═══ EXCERPT TO READ ═══

Parser Integration for Jac#
Jac already has its own parser (defined by jac.lark
and implemented in jaclang.compiler.parser
). The type checker will consume the AST generated by this existing parser. No new parser needs to be built for type checking itself, but the AST structure must be understood by the type checking passes.
# This section is informational, as Jac's parser is pre-existing.
# Example of how Jac parsing might be invoked (conceptual):
# from jaclang.compiler.parser import JacParser
# from jaclang.compiler.absyntree import AstNode
# source_code = \"\"
# walker my_walker {
# has name: str = \"Jacy\";
# can greet with entry {
# std.out(f\"Hello, {self.name}\");
# }
# }
# \"\"\"
#
# def parse_jac_code(source_code: str, file_path: Optional[str] = None) -> Optional[AstNode]:
# parser_instance = JacParser(mod_path="", input_file="", source_string=source_code)
# ast_root = parser_instance.ir # Access the intermediate representation (AST)
# if parser_instance.errors:
# for error in parser_instance.errors:
# print(f"Parse Error: {error}") # Handle errors appropriately
# return None
# return ast_root
# The type checker would receive `ast_root` after this stage.
Jac Type Evaluator Implementation#
The type evaluator is responsible for determining the types of expressions and other AST nodes within the Jac code. It will heavily rely on the SymbolTable
.
# Resides in jaclang/compiler/analysis/type_evaluator.py
# from jaclang.compiler.absyntree import AstNode # Base AST node
# from .symbol_table import SymbolTable, Symbol
# from ..typemodel.types import Type, CallableType, ArchetypeType, ArchetypeInstanceType, AnyType, UnknownType, NoneType
# from ..typemodel.type_factory import TypeFactory
# from ..typemodel.type_cache import TypeCache
# from ..utils.diagnostics import DiagnosticCollection
# from .type_narrower import TypeNarrower
class TypeEvaluator:
"""
Evaluates the types of expressions and other relevant nodes in Jac code.
Operates in conjunction with a SymbolTable and TypeNarrower.
"""
def __init__(self, sym_tab: SymbolTable, type_cache: TypeCache, diag: DiagnosticCollection, type_factory: TypeFactory):
self.sym_tab = sym_tab
self.type_cache = type_cache
self.diag = diag # For reporting errors during type evaluation if necessary
self.type_factory = type_factory
self.type_narrower = TypeNarrower() # Can be used for context-sensitive type evaluation
self.current_scope_uid: Optional[str] = None # UID of the current symbol table scope
def get_type(self, node: AstNode) -> Type:
"""Main method to get the type of an AST node."""
# Dispatch to specific visitor methods based on Jac AST node type
# This would use a visitor pattern, e.g., self.visit(node)
# For simplicity, a direct mapping or if/isinstance chain:
if isinstance(node, NameAtom): # Example: Jac variable name or archetype name
return self._visit_name(node)

═══

WORK TO COMPLETE |
1. Rewrite the part of the Jac type-checking text between "Jac Type Evaluator" and "in Jac code.", inclusive, putting "ScopeTable" wherever "SymbolTable" appears.
2. Shorten the paragraph of the Jac type-checking text that begins "Jac already has its own parser", keeping its main facts.
3. In the Jac type-checking text, list every name imported from ..typemodel.types.
The listing has nothing to do with this.

═══ RECORDS PROVIDED ═══

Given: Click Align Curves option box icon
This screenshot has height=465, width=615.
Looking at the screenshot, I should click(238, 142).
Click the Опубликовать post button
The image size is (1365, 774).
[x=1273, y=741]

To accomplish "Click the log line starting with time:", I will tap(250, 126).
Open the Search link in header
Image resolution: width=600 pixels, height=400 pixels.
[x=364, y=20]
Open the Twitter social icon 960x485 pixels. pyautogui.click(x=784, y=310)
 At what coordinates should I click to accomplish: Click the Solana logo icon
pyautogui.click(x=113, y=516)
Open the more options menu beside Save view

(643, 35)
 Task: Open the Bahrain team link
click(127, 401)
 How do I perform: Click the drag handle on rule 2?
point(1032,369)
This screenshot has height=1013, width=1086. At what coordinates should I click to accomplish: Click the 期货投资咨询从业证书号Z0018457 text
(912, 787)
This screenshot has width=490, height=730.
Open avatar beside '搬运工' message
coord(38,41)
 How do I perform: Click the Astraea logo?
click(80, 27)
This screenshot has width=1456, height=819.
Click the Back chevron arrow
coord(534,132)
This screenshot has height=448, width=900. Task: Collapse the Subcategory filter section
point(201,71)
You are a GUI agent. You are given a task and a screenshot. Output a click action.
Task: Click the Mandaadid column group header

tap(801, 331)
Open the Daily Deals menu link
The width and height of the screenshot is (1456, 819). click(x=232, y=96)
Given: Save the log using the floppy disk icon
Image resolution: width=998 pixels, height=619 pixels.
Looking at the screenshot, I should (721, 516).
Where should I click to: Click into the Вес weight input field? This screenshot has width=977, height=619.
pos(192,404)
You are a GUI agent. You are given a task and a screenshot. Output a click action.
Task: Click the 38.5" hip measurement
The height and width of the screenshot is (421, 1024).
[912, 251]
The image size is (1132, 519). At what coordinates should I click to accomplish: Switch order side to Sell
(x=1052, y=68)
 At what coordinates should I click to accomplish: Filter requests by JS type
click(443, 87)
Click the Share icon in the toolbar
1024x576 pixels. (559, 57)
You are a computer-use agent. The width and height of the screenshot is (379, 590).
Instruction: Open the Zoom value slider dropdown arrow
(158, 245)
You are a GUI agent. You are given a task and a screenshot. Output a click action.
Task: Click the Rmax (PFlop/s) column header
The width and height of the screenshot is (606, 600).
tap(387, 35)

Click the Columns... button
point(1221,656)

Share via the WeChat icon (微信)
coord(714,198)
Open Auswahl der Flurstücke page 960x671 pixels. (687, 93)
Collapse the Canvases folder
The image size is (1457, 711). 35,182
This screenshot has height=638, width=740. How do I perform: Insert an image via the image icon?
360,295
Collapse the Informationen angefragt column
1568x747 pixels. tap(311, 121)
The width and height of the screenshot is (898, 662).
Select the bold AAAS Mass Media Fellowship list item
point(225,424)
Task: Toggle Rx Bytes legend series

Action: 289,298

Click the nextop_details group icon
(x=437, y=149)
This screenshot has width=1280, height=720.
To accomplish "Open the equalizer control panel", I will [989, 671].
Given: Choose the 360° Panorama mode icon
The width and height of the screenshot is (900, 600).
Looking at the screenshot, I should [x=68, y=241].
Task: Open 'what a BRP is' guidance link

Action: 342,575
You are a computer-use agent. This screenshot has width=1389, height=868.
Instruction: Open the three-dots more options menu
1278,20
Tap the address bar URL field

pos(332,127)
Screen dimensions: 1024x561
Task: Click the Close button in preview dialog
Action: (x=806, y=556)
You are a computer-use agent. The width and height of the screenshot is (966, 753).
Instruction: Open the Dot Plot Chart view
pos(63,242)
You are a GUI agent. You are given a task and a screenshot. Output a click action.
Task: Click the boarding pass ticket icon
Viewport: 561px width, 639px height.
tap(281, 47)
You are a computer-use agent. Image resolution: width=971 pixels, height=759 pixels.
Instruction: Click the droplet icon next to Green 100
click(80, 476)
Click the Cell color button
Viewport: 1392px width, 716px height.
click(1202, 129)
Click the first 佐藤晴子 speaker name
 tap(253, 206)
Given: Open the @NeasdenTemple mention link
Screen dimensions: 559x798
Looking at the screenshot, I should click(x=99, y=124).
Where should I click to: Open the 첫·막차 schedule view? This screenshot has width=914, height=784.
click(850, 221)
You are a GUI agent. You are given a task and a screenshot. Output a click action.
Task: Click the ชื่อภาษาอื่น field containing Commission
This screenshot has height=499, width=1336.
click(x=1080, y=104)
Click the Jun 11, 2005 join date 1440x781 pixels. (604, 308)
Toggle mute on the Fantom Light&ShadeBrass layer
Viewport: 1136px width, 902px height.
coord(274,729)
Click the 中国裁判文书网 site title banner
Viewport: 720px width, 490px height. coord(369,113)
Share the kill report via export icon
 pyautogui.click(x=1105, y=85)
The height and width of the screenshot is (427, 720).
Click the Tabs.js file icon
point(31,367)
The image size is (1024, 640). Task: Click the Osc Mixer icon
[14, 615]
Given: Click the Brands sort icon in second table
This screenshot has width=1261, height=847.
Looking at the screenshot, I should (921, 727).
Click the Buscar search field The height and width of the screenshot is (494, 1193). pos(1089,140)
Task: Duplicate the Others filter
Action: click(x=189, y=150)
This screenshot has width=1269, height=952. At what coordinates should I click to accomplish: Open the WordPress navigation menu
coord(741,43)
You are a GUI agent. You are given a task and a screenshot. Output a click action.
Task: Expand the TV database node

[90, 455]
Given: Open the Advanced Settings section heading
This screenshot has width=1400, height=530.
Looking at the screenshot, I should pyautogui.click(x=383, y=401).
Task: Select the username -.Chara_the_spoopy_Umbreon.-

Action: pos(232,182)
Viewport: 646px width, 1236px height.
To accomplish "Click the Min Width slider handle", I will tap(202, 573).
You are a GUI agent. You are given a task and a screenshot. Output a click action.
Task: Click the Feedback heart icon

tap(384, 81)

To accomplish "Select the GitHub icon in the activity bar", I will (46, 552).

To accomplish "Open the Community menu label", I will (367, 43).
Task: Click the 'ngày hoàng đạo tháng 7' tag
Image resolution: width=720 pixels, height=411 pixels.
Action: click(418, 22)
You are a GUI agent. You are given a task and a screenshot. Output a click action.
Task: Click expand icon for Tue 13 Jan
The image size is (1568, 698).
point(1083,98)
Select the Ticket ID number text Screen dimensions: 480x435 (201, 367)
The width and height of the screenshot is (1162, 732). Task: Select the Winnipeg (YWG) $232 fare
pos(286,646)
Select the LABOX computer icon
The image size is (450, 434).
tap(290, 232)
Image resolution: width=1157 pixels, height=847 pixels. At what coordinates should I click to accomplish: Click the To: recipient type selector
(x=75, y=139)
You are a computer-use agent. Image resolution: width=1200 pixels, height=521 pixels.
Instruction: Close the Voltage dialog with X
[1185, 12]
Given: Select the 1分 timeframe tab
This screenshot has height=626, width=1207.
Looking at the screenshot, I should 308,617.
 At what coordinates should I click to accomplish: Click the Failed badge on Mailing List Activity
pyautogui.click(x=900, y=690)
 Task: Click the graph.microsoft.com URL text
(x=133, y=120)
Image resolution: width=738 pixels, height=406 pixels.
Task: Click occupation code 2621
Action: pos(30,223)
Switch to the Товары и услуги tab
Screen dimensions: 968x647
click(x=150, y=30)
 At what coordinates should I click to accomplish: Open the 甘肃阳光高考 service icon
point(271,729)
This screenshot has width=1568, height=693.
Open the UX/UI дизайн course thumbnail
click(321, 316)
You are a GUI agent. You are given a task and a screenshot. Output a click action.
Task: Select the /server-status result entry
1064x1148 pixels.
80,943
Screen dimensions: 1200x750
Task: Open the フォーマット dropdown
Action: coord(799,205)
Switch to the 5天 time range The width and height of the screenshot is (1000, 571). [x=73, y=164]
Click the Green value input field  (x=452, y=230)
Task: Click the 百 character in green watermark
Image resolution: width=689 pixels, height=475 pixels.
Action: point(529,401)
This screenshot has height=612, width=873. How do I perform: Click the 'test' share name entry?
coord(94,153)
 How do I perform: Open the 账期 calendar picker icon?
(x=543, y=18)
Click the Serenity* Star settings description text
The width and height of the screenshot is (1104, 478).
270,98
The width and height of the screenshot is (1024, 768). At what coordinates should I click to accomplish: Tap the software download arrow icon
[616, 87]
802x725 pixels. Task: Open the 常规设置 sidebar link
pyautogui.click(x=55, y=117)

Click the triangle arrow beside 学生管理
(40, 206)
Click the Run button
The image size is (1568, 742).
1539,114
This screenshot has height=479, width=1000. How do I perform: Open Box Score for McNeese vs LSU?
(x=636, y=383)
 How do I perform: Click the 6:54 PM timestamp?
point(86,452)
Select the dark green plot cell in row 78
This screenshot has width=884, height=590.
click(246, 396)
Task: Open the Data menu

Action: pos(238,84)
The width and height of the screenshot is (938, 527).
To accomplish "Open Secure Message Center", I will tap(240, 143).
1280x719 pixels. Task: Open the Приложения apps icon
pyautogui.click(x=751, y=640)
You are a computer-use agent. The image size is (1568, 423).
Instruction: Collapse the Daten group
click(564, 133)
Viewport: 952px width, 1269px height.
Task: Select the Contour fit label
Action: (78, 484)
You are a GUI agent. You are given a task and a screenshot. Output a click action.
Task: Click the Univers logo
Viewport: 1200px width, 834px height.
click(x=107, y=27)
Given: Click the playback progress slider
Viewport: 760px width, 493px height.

═══

ANSWERS |
1.
Jac Type Evaluator Implementation#
The type evaluator is responsible for determining the types of expressions and other AST nodes within the Jac code. It will heavily rely on the ScopeTable
.
# Resides in jaclang/compiler/analysis/type_evaluator.py
# from jaclang.compiler.absyntree import AstNode # Base AST node
# from .symbol_table import ScopeTable, Symbol
# from ..typemodel.types import Type, CallableType, ArchetypeType, ArchetypeInstanceType, AnyType, UnknownType, NoneType
# from ..typemodel.type_factory import TypeFactory
# from ..typemodel.type_cache import TypeCache
# from ..utils.diagnostics import DiagnosticCollection
# from .type_narrower import TypeNarrower
class TypeEvaluator:
"""
Evaluates the types of expressions and other relevant nodes in Jac code.

2. Jac's existing parser, defined by jac.lark and implemented in jaclang.compiler.parser, produces the AST that the type checker will use. Type checking needs no new parser, but the type checking passes must understand the AST's structure.

3. Type, CallableType, ArchetypeType, ArchetypeInstanceType, AnyType, UnknownType, NoneType